AIM OF THE EXERCISE
Exact copy, pictures excluded: please retype the lines from the start of the material through the line containing "Task: Click the SINGLE bet type label", both ends included, and nothing more.

══ LISTED RECORDS ══

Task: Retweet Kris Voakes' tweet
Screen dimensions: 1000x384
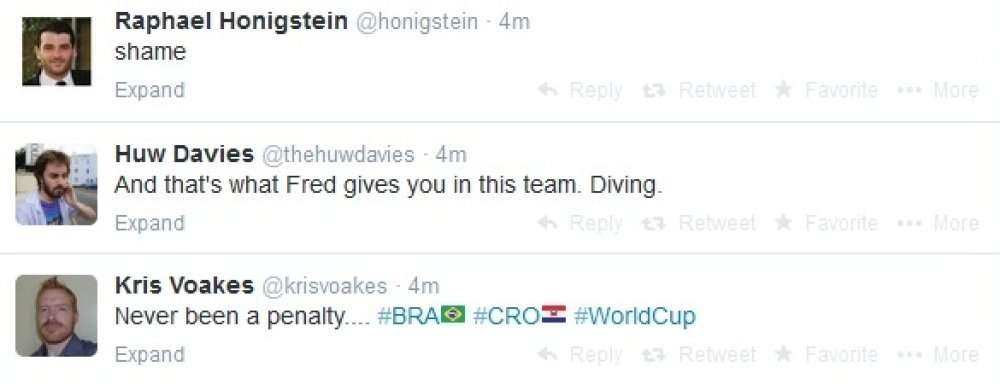Action: point(699,355)
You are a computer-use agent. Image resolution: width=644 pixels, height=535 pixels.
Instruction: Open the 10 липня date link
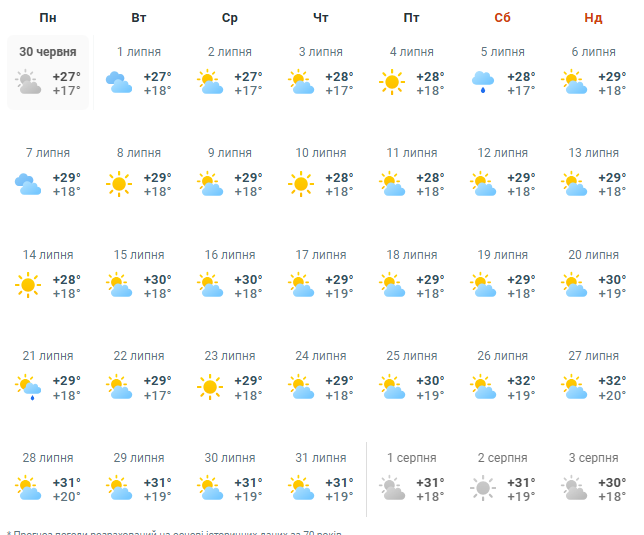[321, 153]
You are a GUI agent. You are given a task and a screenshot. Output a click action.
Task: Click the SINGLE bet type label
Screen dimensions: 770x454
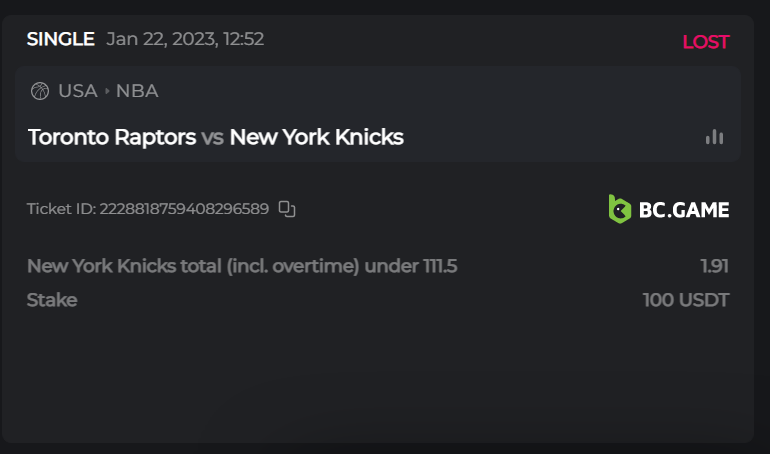[60, 39]
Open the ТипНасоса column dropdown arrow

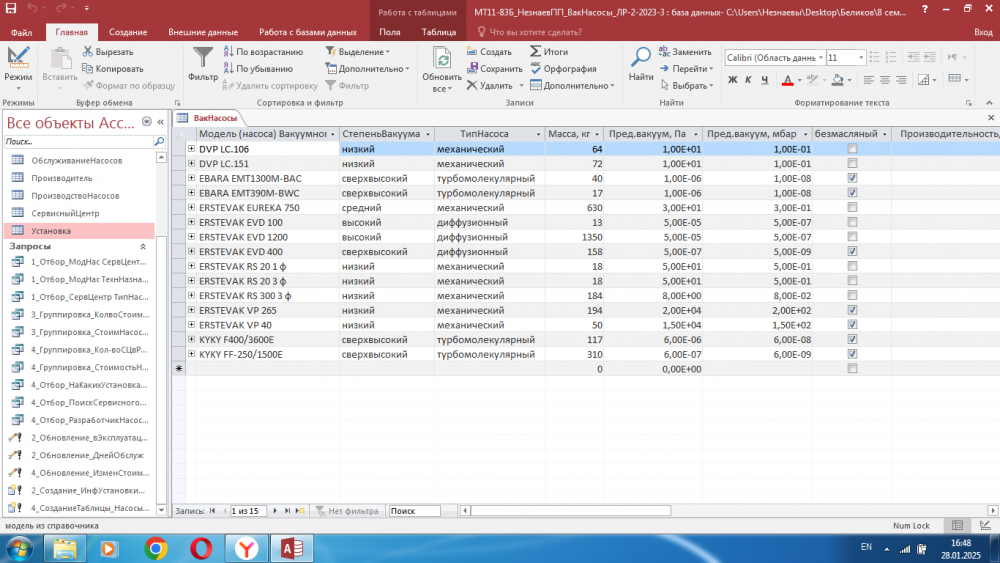pyautogui.click(x=537, y=134)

═══

REPLY
Task: Retweet Kris Voakes' tweet
Screen dimensions: 1000x384
Action: point(699,355)
You are a computer-use agent. Image resolution: width=644 pixels, height=535 pixels.
Instruction: Open the 10 липня date link
[321, 153]
You are a GUI agent. You are given a task and a screenshot. Output a click action.
Task: Click the SINGLE bet type label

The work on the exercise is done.